- What is asked
Copy the items below word for word, starting with the line that contains "Expand the Related dropdown menu" and going on through the line that contains "(x=90, y=479)", and copy nothing else.

● ● ● ● ● ● ●

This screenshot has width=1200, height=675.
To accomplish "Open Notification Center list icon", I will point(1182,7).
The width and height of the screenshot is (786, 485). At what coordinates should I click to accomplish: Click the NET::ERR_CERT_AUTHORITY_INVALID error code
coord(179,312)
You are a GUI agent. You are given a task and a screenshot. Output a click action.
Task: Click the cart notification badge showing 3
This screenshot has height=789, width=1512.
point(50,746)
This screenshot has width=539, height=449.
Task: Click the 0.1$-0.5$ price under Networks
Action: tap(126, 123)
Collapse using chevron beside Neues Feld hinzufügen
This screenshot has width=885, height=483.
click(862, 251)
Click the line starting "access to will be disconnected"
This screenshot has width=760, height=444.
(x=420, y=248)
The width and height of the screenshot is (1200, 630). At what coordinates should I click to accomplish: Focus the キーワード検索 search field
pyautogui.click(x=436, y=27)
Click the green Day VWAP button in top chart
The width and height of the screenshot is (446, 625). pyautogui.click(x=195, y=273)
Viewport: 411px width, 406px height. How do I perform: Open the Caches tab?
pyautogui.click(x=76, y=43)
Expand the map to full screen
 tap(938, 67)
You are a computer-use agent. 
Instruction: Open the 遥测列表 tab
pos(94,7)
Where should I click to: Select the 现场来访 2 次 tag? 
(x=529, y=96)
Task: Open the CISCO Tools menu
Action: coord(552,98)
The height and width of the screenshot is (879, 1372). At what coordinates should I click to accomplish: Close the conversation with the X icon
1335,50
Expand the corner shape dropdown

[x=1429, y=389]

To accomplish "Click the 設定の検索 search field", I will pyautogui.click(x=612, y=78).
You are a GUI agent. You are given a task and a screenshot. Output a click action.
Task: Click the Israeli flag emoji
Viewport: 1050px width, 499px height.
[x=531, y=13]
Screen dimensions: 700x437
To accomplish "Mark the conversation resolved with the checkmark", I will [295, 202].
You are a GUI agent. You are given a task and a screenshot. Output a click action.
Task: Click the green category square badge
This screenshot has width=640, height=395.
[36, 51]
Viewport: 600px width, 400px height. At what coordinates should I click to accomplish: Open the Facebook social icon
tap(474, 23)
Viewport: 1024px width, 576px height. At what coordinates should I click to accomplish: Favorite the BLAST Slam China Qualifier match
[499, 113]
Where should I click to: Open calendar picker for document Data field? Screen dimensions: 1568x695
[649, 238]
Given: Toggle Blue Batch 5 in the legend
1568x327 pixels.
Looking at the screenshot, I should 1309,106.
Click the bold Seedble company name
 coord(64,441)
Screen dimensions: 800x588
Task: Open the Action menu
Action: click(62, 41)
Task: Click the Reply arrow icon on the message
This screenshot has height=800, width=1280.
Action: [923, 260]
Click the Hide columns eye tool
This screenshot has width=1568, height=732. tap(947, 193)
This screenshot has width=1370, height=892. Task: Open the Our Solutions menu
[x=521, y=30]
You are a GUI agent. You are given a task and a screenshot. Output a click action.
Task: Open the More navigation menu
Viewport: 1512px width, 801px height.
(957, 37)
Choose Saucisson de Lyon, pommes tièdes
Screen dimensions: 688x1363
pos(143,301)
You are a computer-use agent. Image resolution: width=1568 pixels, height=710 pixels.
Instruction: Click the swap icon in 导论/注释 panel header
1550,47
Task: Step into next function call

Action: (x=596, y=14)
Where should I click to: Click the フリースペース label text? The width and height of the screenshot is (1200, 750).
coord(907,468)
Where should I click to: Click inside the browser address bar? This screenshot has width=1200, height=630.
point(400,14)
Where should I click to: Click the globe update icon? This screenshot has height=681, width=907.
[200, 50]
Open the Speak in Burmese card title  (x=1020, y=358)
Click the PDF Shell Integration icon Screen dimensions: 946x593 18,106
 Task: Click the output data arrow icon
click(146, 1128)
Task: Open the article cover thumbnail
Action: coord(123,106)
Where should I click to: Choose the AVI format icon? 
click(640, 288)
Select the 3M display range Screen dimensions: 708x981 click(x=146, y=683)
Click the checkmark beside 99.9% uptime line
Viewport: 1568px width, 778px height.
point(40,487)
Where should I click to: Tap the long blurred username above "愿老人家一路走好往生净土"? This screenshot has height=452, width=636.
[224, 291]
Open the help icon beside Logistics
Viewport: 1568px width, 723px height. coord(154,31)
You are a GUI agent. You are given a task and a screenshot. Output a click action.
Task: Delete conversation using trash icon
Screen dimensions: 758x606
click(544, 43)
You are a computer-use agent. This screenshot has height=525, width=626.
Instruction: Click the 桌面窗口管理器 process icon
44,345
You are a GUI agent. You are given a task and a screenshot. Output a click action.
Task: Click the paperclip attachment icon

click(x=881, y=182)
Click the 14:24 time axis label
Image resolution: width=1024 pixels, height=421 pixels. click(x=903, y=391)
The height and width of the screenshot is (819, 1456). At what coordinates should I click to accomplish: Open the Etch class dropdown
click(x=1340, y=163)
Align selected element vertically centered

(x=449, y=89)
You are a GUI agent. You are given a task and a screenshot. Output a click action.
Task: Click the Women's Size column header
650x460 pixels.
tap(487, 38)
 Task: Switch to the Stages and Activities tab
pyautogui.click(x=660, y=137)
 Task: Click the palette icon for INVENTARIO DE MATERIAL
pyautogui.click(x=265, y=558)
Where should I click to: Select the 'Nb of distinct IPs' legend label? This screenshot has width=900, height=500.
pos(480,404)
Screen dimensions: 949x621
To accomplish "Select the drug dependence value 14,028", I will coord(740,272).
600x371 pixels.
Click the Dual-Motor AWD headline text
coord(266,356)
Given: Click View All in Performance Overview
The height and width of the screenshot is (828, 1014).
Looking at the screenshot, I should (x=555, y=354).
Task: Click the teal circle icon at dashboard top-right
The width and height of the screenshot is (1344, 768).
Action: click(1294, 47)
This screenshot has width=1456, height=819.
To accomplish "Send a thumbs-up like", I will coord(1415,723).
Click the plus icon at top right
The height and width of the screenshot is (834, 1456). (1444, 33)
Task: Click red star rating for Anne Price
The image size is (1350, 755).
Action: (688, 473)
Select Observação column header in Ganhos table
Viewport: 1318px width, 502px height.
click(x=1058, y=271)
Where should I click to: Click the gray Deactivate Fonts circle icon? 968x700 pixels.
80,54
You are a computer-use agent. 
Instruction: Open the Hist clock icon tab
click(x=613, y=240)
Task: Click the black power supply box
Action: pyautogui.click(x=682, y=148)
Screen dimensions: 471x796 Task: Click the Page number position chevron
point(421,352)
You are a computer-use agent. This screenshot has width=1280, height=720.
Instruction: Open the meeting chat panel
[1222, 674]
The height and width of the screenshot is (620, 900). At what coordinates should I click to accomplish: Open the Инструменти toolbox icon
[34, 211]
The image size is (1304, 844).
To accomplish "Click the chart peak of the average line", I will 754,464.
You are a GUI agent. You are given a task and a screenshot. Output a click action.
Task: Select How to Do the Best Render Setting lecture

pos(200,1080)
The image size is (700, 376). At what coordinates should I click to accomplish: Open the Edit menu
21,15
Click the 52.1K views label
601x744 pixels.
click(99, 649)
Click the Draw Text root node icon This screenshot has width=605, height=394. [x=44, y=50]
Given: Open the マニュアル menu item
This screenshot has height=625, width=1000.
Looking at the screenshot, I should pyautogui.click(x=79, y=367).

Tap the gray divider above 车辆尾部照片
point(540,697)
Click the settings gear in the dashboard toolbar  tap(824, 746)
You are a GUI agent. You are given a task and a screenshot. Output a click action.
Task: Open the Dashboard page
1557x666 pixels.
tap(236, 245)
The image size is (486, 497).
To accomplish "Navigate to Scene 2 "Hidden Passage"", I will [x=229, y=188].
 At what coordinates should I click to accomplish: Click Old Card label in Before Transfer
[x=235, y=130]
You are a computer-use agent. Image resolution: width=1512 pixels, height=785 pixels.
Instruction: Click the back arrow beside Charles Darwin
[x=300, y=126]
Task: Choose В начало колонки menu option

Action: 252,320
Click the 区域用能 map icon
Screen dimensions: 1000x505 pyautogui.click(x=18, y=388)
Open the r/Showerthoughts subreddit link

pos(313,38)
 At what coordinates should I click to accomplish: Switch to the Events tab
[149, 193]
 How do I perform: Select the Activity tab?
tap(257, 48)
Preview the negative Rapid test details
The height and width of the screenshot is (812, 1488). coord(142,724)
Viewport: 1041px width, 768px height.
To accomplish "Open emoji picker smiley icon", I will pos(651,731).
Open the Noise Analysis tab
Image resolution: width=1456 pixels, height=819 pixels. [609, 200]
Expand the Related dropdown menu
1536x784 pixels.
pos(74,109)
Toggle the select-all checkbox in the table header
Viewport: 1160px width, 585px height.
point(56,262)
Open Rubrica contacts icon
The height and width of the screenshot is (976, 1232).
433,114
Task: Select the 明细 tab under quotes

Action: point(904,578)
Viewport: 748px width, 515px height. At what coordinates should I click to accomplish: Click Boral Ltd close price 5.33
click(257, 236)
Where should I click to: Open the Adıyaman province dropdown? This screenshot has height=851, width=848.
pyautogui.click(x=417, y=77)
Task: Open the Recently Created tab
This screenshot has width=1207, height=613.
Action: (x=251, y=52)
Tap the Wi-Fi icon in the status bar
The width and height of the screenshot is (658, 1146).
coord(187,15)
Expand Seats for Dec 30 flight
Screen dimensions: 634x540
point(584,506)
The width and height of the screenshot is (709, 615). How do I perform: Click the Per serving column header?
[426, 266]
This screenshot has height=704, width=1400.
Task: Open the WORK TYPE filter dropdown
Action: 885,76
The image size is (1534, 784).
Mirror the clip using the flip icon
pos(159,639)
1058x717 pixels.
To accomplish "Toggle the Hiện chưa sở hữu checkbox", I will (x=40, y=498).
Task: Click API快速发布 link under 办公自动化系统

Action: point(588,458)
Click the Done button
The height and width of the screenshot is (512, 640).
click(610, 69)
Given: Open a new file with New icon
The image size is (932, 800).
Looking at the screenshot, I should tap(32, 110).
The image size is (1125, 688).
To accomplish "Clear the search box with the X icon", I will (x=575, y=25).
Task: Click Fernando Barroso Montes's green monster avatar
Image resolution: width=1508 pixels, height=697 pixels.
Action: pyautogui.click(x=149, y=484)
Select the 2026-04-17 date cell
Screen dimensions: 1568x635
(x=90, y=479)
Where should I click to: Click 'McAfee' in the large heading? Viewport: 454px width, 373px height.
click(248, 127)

● ● ● ● ● ● ●

- Answer to this exercise
Expand the Related dropdown menu
1536x784 pixels.
pos(74,109)
Toggle the select-all checkbox in the table header
Viewport: 1160px width, 585px height.
point(56,262)
Open Rubrica contacts icon
The height and width of the screenshot is (976, 1232).
433,114
Task: Select the 明细 tab under quotes

Action: point(904,578)
Viewport: 748px width, 515px height. At what coordinates should I click to accomplish: Click Boral Ltd close price 5.33
click(257, 236)
Where should I click to: Open the Adıyaman province dropdown? This screenshot has height=851, width=848.
pyautogui.click(x=417, y=77)
Task: Open the Recently Created tab
This screenshot has width=1207, height=613.
Action: (x=251, y=52)
Tap the Wi-Fi icon in the status bar
The width and height of the screenshot is (658, 1146).
coord(187,15)
Expand Seats for Dec 30 flight
Screen dimensions: 634x540
point(584,506)
The width and height of the screenshot is (709, 615). How do I perform: Click the Per serving column header?
[426, 266]
This screenshot has height=704, width=1400.
Task: Open the WORK TYPE filter dropdown
Action: 885,76
The image size is (1534, 784).
Mirror the clip using the flip icon
pos(159,639)
1058x717 pixels.
To accomplish "Toggle the Hiện chưa sở hữu checkbox", I will (x=40, y=498).
Task: Click API快速发布 link under 办公自动化系统

Action: point(588,458)
Click the Done button
The height and width of the screenshot is (512, 640).
click(610, 69)
Given: Open a new file with New icon
The image size is (932, 800).
Looking at the screenshot, I should tap(32, 110).
The image size is (1125, 688).
To accomplish "Clear the search box with the X icon", I will (x=575, y=25).
Task: Click Fernando Barroso Montes's green monster avatar
Image resolution: width=1508 pixels, height=697 pixels.
Action: pyautogui.click(x=149, y=484)
Select the 2026-04-17 date cell
Screen dimensions: 1568x635
(x=90, y=479)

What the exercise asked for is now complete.